This week, I've been in clean out mode - cleaning out my email, and cleaning up my blog, deleting old entries I started and never finished, when I stumbled upon a post about Marissa Mayer, who last year left Google to become the CEO of Yahoo. So many thoughts I felt then have resurfaced in light of her recent (and now strangely controversial) appearance in Vogue, that I thought I'd finish it.
Marissa Mayer's decision to leave Google (who does that?) to take over a long-struggling Yahoo would've been newsworthy enough to make headlines, but when news of her job change broke, the conversation about Mayer quickly shifted away from business models and projections. Soon it seemed all anyone wanted to talk about was her age, her gender and the fact that she was pregnant with her first child.
The conversation disappointed me, not to mention, bored me to tears; are we still underestimating each other based on age, gender and impending motherhood? I thought we'd moved on and had accepted that there are young, intelligent, even pregnant women capable of running Fortune 500 companies.
Apparently not, since it seems every operational decision Mayer makes at Yahoo makes its way into the headlines, from the company's beefed up maternity policy to her nixing employees' right to work from home.
This week, Yahoo topped Google in total web traffic, which is certainly newsworthy, and presumably a big win for Mayer's leadership. Only it was her feature in Vogue that anyone seemed to want to talk about. And here we go with the decades-long (read: unoriginal, tired, BORING) debate over whether women can be both powerful and fashionable.
Should a CEO be posing in a fashion magazine? Won't that undermine her position as a business woman?
Maybe my vantage point gives me a different perspective, because in both my professional and personal life, I am surrounded by gorgeous, intelligent, and yes, stylish women. I don't want to speak for anyone, but I'm almost positive that if Vogue came a callin' anyone of us, we wouldn't hesitate to enthusiastically say YES, without wondering if there was a deeper meaning or if our intentions in doing so might be misconstrued as something else.
I mean, it's a photo shoot. For Vogue. Can't it just be that?
I almost did a back flip in my house when I read TIME writer Anna Holmes say so eloquently exactly how I feel -
" . . . the debates . . . make me yearn for a time when female competence in one area is not undermined by enthusiasm for another, in which women in positions of power are so commonplace that we do not feel compelled to divine motive or find symbolism in every remark they make, corporate policy they enact or fashion spread they pose for."
What's funny is that these elements of Mayer's personality that many find to be at odds (A computer nerd who likes Oscar de la Renta? Whaaaat?) are the very ones that I think make her so very interesting - she's a Stanford graduate, the first female engineer hired at Google, a board member at the San Francisco Museum of Modern Art and the New York City Ballet. When she got married, she threw an extravagant wedding that included a musical performance by the Killers. She plays Candy Crush on her iPhone and, surprise, surprise, she loves fashion.

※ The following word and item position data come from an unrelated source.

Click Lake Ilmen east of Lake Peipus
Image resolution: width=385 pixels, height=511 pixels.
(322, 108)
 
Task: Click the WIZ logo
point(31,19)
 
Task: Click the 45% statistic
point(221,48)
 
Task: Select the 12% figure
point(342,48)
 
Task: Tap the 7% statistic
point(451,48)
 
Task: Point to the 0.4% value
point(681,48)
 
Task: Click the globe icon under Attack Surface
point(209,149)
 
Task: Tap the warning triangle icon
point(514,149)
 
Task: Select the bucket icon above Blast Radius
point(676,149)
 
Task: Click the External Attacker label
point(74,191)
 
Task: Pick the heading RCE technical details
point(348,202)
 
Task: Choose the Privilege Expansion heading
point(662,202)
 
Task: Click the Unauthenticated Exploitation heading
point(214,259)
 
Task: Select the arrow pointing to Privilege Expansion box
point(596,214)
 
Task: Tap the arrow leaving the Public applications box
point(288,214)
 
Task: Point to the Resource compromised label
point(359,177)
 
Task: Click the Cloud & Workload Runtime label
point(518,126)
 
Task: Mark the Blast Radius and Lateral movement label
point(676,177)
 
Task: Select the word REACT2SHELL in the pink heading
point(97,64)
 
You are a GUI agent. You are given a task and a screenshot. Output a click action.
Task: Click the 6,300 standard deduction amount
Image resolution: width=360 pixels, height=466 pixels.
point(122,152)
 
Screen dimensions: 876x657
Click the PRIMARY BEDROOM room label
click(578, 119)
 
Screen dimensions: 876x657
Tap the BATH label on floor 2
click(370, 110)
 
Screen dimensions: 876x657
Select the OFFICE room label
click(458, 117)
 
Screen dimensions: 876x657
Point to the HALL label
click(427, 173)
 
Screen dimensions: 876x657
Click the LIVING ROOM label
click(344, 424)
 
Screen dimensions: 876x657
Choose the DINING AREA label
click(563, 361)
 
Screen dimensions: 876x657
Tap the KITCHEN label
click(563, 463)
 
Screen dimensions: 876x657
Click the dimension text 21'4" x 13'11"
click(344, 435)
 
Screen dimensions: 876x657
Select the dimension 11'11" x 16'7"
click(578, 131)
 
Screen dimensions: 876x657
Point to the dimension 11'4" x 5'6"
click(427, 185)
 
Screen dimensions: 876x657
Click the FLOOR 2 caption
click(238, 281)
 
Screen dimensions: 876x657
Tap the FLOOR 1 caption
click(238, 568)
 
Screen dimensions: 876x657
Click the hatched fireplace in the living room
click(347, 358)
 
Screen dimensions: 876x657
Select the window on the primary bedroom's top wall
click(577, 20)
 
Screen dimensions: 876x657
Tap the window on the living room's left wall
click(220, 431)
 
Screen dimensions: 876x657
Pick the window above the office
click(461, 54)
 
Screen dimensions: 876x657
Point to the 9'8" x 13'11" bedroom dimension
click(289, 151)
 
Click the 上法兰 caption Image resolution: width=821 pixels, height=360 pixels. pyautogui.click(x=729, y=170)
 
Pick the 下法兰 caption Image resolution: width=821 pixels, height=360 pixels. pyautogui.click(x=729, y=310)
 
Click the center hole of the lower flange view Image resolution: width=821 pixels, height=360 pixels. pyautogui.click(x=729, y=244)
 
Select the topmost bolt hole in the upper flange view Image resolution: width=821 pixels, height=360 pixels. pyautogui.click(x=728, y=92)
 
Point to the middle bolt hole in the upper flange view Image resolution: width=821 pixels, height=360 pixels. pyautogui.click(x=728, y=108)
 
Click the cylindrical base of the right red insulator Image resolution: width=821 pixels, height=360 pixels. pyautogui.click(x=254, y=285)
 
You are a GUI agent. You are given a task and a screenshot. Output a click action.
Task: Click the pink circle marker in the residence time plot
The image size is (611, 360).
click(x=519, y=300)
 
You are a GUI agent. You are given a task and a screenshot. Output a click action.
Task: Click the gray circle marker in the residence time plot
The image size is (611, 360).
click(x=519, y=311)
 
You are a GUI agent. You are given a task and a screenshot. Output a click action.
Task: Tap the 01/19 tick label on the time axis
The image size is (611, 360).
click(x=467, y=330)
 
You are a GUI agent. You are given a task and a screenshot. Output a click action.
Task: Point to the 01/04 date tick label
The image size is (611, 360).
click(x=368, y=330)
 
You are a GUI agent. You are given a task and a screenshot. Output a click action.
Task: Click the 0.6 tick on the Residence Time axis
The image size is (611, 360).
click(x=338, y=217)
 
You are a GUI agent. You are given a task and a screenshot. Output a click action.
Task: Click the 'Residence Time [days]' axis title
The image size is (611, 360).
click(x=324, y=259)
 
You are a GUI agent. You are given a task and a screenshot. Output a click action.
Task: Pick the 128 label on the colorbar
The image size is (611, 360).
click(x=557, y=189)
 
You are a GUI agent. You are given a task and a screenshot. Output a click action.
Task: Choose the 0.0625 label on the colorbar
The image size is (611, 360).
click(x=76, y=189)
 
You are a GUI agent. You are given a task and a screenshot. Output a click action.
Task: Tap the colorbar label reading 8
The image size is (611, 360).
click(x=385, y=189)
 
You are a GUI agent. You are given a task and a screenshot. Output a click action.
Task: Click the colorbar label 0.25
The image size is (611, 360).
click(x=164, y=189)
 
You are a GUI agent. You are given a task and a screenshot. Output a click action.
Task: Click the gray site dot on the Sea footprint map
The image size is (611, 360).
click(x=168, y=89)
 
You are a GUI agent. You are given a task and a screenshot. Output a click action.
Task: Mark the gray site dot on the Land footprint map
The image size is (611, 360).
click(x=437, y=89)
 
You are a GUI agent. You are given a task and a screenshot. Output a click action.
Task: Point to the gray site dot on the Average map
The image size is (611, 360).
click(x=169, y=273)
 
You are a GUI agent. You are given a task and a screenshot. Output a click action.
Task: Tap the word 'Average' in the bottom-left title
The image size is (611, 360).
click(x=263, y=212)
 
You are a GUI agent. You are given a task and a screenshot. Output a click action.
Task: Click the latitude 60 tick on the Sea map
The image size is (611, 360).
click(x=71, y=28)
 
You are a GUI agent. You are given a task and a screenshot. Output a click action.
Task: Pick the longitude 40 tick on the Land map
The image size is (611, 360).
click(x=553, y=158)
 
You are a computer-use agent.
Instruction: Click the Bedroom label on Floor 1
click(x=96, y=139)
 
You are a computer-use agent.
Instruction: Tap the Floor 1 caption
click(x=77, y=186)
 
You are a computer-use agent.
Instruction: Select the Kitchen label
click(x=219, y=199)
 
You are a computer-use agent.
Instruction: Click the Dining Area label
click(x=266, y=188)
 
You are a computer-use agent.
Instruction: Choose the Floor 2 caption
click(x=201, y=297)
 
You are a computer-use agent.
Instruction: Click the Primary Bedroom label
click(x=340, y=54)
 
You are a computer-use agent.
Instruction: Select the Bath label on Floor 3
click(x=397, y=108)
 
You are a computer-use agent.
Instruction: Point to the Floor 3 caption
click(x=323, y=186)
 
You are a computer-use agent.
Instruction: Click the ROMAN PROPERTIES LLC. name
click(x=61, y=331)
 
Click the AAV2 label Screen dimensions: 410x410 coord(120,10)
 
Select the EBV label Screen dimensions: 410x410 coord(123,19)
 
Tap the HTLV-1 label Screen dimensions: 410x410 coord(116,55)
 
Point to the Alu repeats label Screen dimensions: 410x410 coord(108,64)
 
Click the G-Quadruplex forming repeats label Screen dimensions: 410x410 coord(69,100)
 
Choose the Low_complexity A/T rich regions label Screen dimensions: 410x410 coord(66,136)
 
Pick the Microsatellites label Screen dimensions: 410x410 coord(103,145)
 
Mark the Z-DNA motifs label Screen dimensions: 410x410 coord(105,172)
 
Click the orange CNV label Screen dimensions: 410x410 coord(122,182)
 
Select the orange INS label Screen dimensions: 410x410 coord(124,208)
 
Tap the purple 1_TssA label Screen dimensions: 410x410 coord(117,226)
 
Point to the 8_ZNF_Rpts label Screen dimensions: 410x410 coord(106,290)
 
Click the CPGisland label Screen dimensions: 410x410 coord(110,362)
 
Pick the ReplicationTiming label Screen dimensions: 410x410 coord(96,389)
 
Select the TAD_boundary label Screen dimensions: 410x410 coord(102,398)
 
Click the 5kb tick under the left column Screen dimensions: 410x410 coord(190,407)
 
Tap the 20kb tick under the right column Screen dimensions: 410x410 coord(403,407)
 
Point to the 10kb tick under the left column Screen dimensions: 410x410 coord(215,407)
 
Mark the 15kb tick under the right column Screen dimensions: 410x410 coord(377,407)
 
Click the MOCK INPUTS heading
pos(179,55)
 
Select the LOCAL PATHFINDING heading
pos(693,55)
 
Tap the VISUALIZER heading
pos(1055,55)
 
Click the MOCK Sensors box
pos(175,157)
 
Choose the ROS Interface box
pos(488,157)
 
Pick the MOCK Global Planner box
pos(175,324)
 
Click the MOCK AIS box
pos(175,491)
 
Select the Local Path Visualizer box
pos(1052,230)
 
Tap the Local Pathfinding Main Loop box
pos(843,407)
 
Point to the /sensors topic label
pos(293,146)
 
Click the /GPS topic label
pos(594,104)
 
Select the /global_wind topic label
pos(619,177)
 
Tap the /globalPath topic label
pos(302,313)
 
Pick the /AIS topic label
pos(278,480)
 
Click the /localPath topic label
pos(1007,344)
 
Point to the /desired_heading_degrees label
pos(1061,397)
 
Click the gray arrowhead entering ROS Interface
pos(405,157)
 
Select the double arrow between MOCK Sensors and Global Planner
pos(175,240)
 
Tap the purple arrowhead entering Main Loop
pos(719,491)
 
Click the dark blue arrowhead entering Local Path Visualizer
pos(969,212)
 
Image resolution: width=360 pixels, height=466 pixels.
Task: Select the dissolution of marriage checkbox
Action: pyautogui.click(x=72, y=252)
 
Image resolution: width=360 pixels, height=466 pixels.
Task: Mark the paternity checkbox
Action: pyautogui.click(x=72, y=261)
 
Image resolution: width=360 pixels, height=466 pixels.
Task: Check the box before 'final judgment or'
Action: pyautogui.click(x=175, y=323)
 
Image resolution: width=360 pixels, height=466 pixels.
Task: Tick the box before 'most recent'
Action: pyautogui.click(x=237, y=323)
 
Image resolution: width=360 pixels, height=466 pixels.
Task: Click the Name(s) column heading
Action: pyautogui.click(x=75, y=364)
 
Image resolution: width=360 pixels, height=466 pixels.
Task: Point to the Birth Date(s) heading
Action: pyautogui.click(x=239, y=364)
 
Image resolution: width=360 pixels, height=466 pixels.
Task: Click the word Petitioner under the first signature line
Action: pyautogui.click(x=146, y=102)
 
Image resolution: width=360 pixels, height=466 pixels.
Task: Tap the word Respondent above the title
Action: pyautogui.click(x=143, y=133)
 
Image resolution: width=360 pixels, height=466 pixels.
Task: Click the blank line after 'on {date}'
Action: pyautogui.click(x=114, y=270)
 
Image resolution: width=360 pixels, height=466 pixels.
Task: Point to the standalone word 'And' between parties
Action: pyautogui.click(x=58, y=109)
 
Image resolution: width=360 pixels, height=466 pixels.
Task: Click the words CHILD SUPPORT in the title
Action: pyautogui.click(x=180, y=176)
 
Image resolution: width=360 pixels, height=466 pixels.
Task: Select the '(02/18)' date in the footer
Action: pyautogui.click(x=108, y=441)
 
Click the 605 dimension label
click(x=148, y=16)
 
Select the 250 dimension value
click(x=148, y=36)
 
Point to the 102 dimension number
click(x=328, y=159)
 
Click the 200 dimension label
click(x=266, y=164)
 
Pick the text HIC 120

I’m equal parts inspired by her, intimidated by her and convinced that despite her off the charts intelligence and success that she and I could actually hang out and be friends.
The more I've read about Mayer, the more I think I have finally found a person who is living, breathing proof that women can indeed have it all. Only Mayer herself wouldn't say that's the case.
In fact, a couple of years ago, in remarks she made at the Campaign for the American Conversation, Mayer said, "You can't have everything you want, but you can have everything that matters to you."
At that same event, my Twitter pal (and newly appointed Director of Digital Innovation at TIME) Callie Schweitzer had the opportunity to ask her, “What’s the best advice you’ve ever received?”
Shockingly - Mayer didn't say, "Once you become a CEO, abandon your personal interests and only do business executive-appropriate things," nor did she say, "Stay away from Vogue fashion shoots for it might undermine your authority."
Her response: "Find your rhythm.”
Find what matters to you and make time for it.
That, of course, involves identifying what matters to you, which for me has been the most challenging part of the equation. But as someone always seeking balance in my life and who often feels that there aren't enough hours in the day to do all of the things that I want/need to do, Mayer's advice makes so much sense to me and brings calm to a subject that usually gives me much anxiety.
Mayer has always loved fashion - so when Vogue actually did come calling her - and in staying with her own rhythm, of course she agreed to do it. Must we assume she did so at the expense of running her own company, or to the detriment her own image?
Why? Because what everyone else thinks likely doesn't matter to her.
No, you cannot have it all - including the approval of every journalist and blogger about every decision that you make. But the things that you really care about? Well, those are yours for the taking.
So if it's cupcakes, or Irish goodbyes, or computer coding - and in Mayer's case, it's all of those things - find your rhythm.
"You can't have everything you want, but you can have everything that matters to you."
So find what matters, and go get it.